● **To do**:
A) In the article on pharmacies and the COVID-19 lockdown, who is the president of the Bahamas Pharmaceutical Association?
B) Resume the article on pharmacies and the COVID-19 lockdown after its last sentence and carry it forward.

● **Provided passage**:
Pharmacies push govt for easing of patient pains


Tribune Business Editor

Pharmacies yesterday urged the government to permit five days per week opening and to better define what “curbside service” means for the industry during the present COVID-19 lockdown.

Shantia McBride, president of the Bahamas Pharmaceutical Association (BPA), told Tribune Business yesterday that discussions with the competent authority over an opening hours extension are “ever changing”.

She explained that the Tuesday and Thursday lockdowns, during which pharmacies must also close, was causing pain and inconvenience for patients who were forced to wait 24 hours longer to obtain critical medicines.

“As we look at the exposure rates and exposure sites throughout, we are in discussions with them to ensure that the public has access to pharmacy care. That was our main concern,” Ms McBride said.

“We have had a few patients call us personally to inform us that throughout the night they have been having medical issues, and the alternate-day lockdown is really causing medical issues for them in terms of getting pharmaceutical care. Not everything is COVID-related so we have persons with other ailments that need treatment.”

The industry’s opening hours to the general public, based on a normal six-day week of 12 hours per day, have effectively been cut in half through being permitted to open on Monday, Wednesday and Friday for 10 hours per day (7am to 5pm), plus six hours on Saturday (7am to 1pm) to serve “essential workers”.

● **Data provided**:
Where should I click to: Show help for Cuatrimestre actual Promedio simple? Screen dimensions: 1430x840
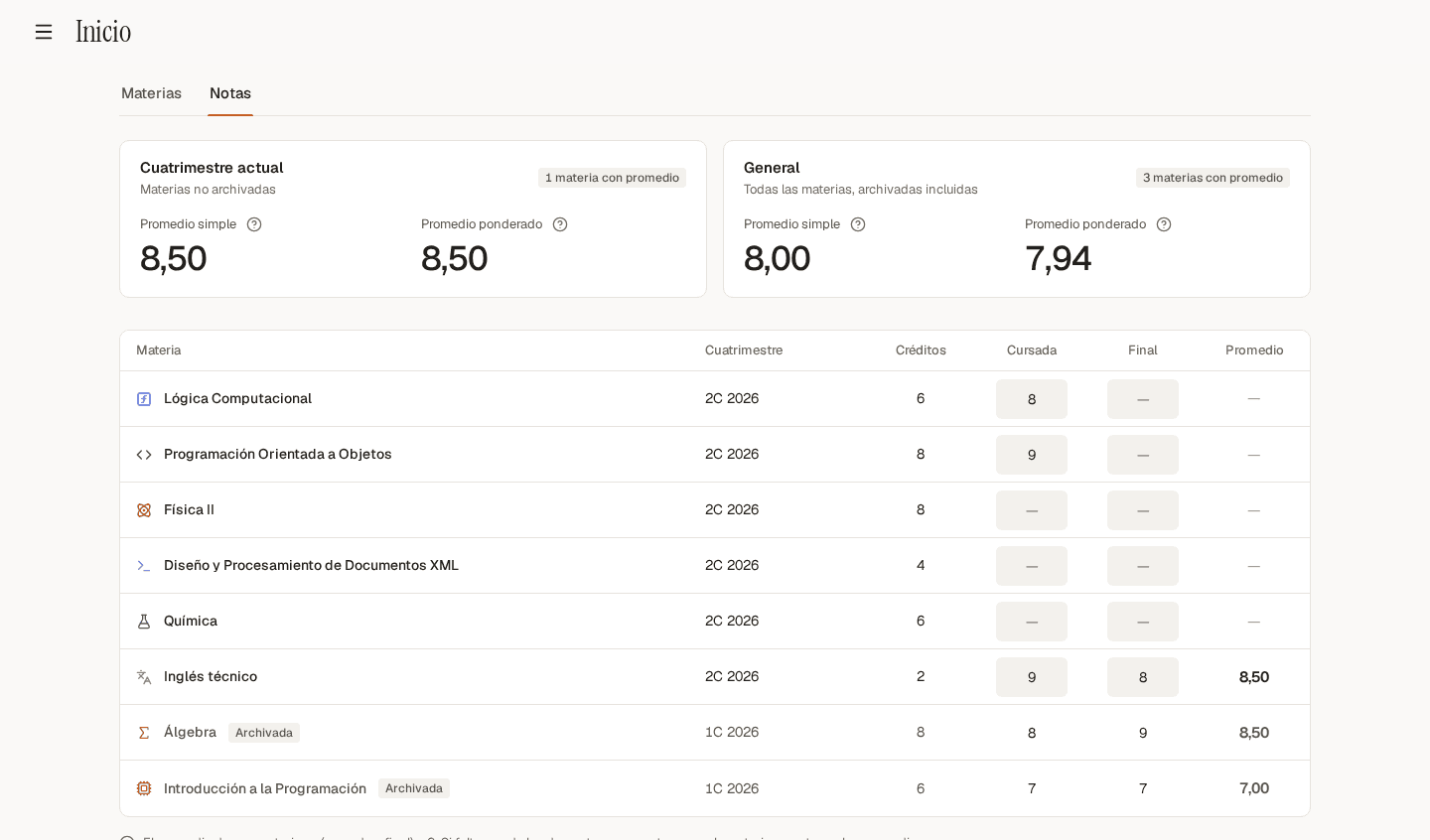pos(254,224)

● **Answer set**:
A) Shantia McBride

B)
Ms McBride explained: “For pharmacies to also be on alternate days, that gives some persons 30 hours in-between getting assistance. You know we have asthmatics. We had a lady where her son got stung by a centipede and she couldn’t get help.

“Most of us operate on a 12-hour work schedule from Monday to Saturday. However, while limiting us to 36 hours, the volume of our prescriptions or patient care does not decrease. We still have to service that same volume of patients that we would have had prior to the lockdown, so as it pertains to refill prescriptions, we have the same patient volumes. The walk-ins would be something different.

“So to fill the same volumes with limited hours, and we also only have curbside. The issue with curbside is that you add an element to the staffing of them going in and out of the store all the time and being outside in the heat. This is an additional strain that is put on the staffing, and due to the COVID-19 social distancing we are still on limited staffing. We can’t add more staff inside to accommodate what we need to accommodate.”

Ms McBride said the Association and its members are seeking “additional hours. Just as the food stores saw a need for persons needing additional hours to shop, we also see the need for persons needing accessibility to pharmaceutical care, and not just alternate days or within the confines of 9am-to-5pm.

“There are so many persons that reach here at 5pm who say they have been to work all day also,” she added. “I had a mother that said she was home but was with a non-driving caretaker, so the person still couldn’t assist.

“So she got to the pharmacy as quick as she could but it was still after 5pm. Even with that extra day for essential workers we are still seeing that persons are not able to access the pharmacy.”

Ms McBride also questioned whether pharmacies were permitted to offer delivery services since this had never been mentioned by the Prime Minister. She added that the Association was also inquiring whether they could serve walk-in patients via curbside, as opposed to patients pulling up in their cars, and said it was requesting that pharmacy clients only be allowed in-store.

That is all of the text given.